On the other hand, it is well known that patients with burnt-out non-alcoholic steatohepatitis (NASH) do not have excess hepatic fat any more.29, 30 Viewing from this perspective, reduction in CAP might signify building up of liver fibrosis, i.e. ‘burnt-out NASH’ which provides another explanation for the negative association between hepatic fat and HCC development observed in the current study (Supplementary Fig. 4).
Although liver biopsy was not performed for most patients, liver histology obtained at hepatic resection or liver transplantation around the time of HCC from 22 patients was studied, which showed that 5/22 (22.7%) and 10/22 (45.4%) patients had hepatic steatosis and advanced fibrosis/ cirrhosis, respectively, on liver histology. This highlighted that hepatic steatosis was retained in these patients even when HCC was formed. Moreover, the sensitivity of detection of hepatic steatosis and advanced fibrosis/ cirrhosis by transient elastography technique was 80% and 70%, respectively. It has been reported that liver stiffness could be influenced by many factors, including ALT,31 CAP,32 cholestasis,33 hepatic congestion,34, 35 and probe type.36 We minimized the confounding effect of ALT by adopting a different liver stiffness cut-off as per recommendation of the EASL-ALEH guidelines and using appropriate probes for patients with different BMI range (see Methods section). Moreover, the majority of patients in this study had BMI < 30 and therefore M probe was used (Table 1). While one report (n = 82) mentioned that CAP could be influenced by significant fibrosis in patients with NAFLD,37 a bigger study involving 450 patients with NAFLD showed that probe type and steatosis did not affect LSM.38 Although residual confounding between LSM and CAP could not be excluded, the independent effect of hepatic steatosis on HCC has been further elucidated by PSM analysis. After matching of age, gender, liver stiffness, platelet, HBV DNA, albumin, bilirubin, AST as continuous variables and antiviral treatment, hepatic steatosis was independent associated with reduced risk of HCC, with a hazard ratio of 0.41 (95% CI 0.21–0.83).

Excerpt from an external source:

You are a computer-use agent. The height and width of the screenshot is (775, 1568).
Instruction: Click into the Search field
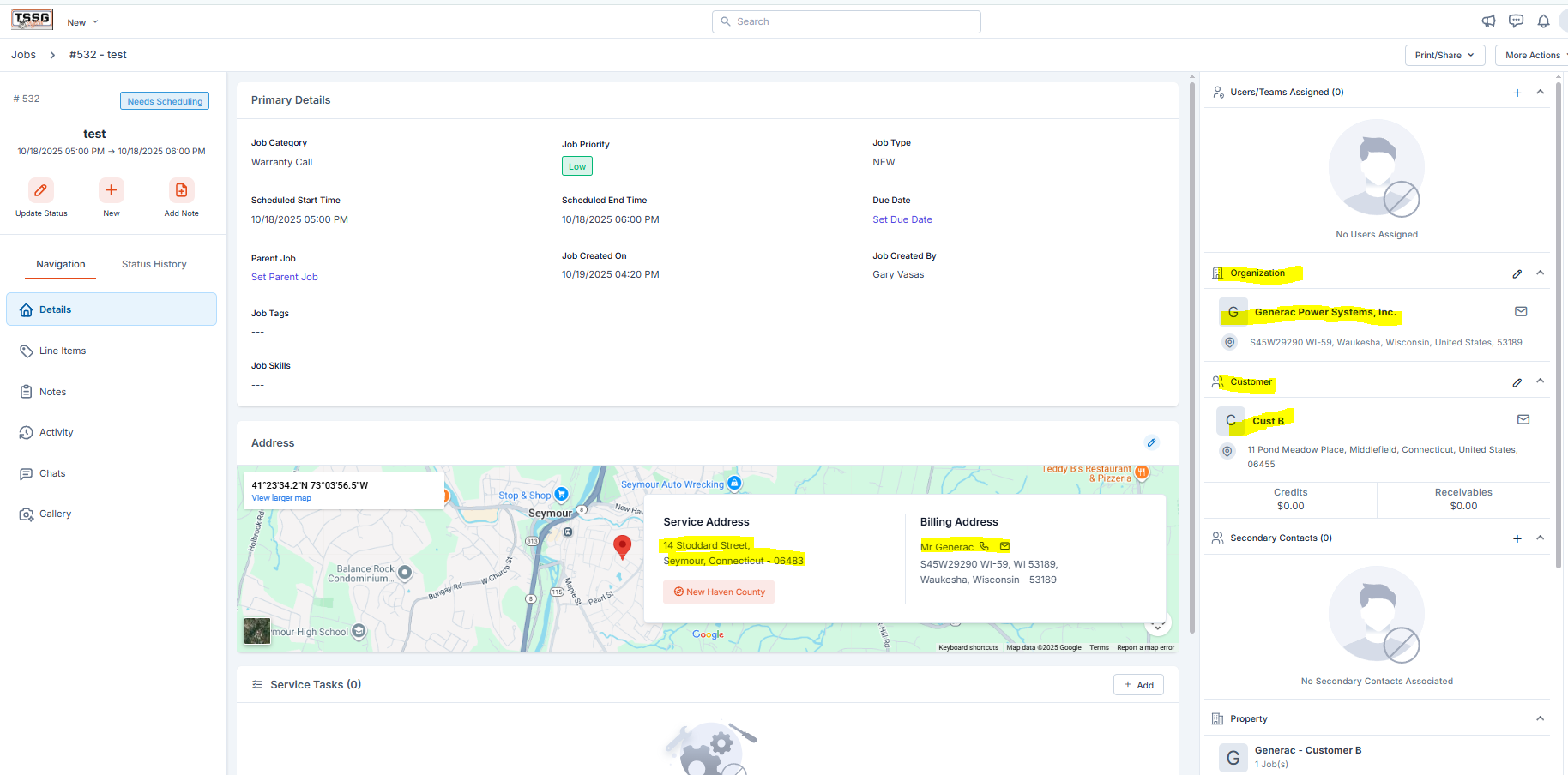pos(846,21)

There are two limitations of our study. Firstly, liver biopsies were not done for most patients to assess the histological steatosis, NASH activity and actual fibrosis stage. However, liver biopsy is an invasive procedure, and is not feasible to be performed for a large cohort of patients, vast majority being stable and asymptomatic, due to the associated risks of the procedure. Transient elastography demonstrates excellent performance in diagnosing advanced fibrosis and hepatic steatosis with high accuracy with references to histological findings,39–41 which was similarly observed in the histology in 22 HCC patients around the time of HCC diagnosis. In addition, information on genotypes, known viral mutations (e.g. core promoter mutations)42 and family history of HCC were not available in the current study.

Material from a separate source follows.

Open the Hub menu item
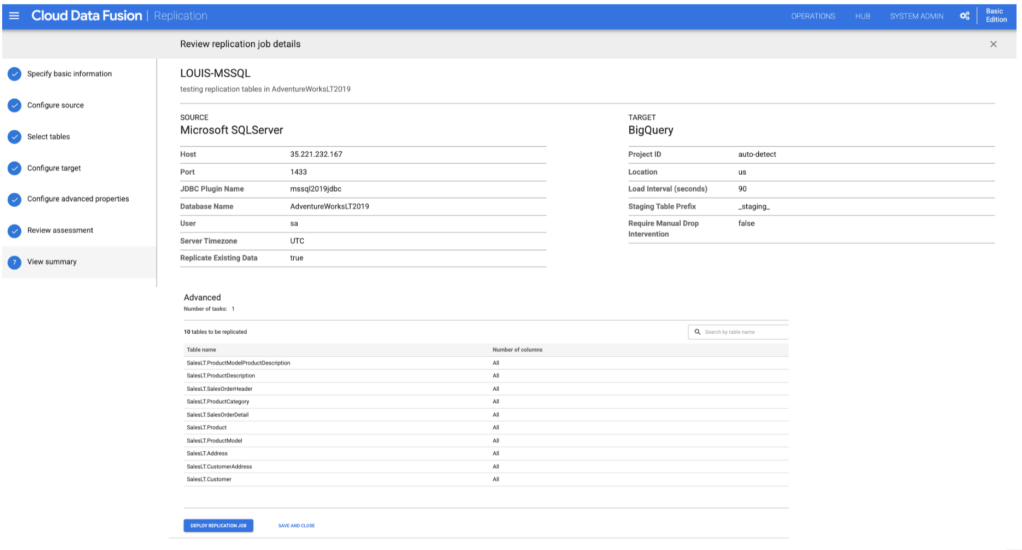 pos(862,16)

In conclusion, our study found that decreasing quantity of hepatic steatosis, as measured by CAP, and increasing burden of liver fibrosis, as measured by liver stiffness, were significantly and independently associated with a higher risk of incident HCC among CHB patients. Our present study findings highlight the importance of routine liver stiffness and CAP measurements in the risk stratification and monitoring of CHB patients.